07 Sep Doomed by government debt?
Globally, governments have scrambled to mitigate the economic effects of the coronavirus crisis. Many have created monetary and fiscal stimulus packages, which involve increased levels of government debt.
However, debt has its price. Will this rescue attempt devolve into a burden impossible for future generations to bear? And is the situation so dire that the world economy is approaching a point of no return?
As with most economic issues, the answer is complicated. So, we can best answer the question with a measured ‘It depends…’.
Government debt and household debt are similar, but not identical
The crucial difference between government debt and household debt is that the former has no fixed repayment term. A country can remain indebted indefinitely, provided it can comfortably service its debt over time.
In other words, if interest rates are low, and the economy as a whole is growing, relatively high debt levels are feasible.
As an example, the United States’ experience during World War II is instructive
Financing the war required a huge increase in borrowings – their 1943 budget deficit was equal to 30% of Gross Domestic Product (compared to the 19% projected deficit in 2020). By the end of the war, the overall debt-to-GDP ratio came close to 120% and borrowing never stopped. Yet by the early 1980s, US government debt levels were lower than pre-war levels.
How did the US reduce government debt levels?
With a top marginal tax rate in the region of 80% for many years, tax revenues increased significantly. In addition, government spending reduced to pre-war levels but, perhaps most importantly, the economy grew at a faster rate than new debt accumulated. Inflation also facilitated debt reduction over time.
Can this be replicated now?
Our concern today is whether individuals have the appetite to pay additional tax for the perceived greater good, and whether government is capable of reducing its role in the economy. There is also no guarantee that we will see the same economic growth rates of the post-World War II period.
Lower interest rates help
One variable that supports higher debt levels is the current low interest rate environment (at least in developed countries). America’s interest payments as a proportion of their economy are currently quite reasonable from a historical perspective, as seen in the graph below:
Any other historic precedents?
We can look to the East for another example. Japan has a combination of low interest rates and internally owned debt. This has allowed Japan to function with very high levels of government debt (in excess of 200% of Gross Domestic Product) for more than a decade now.
In summary, less debt is almost always better than more debt. However, the current increases in government debt levels, although coming off a relatively high base following the Global Financial Crisis about a decade ago, are not necessarily the unmitigated financial disaster that newspaper headlines would sometimes lead us to believe.

→ Data listing:
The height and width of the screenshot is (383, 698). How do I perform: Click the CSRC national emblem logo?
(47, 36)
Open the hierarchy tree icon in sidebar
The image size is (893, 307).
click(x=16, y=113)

→ What to work on:
Answer these questions using the government debt article:
1. What was the 1943 US budget deficit as a share of Gross Domestic Product?
2. Roughly what was the US top marginal tax rate for many years after the war?
3. How high has Japan's government debt been relative to its Gross Domestic Product?
The material is separate from the government debt article and has no connection to it.

→ Response:
1. 30% of Gross Domestic Product.
2. In the region of 80%.
3. In excess of 200% of Gross Domestic Product, for more than a decade.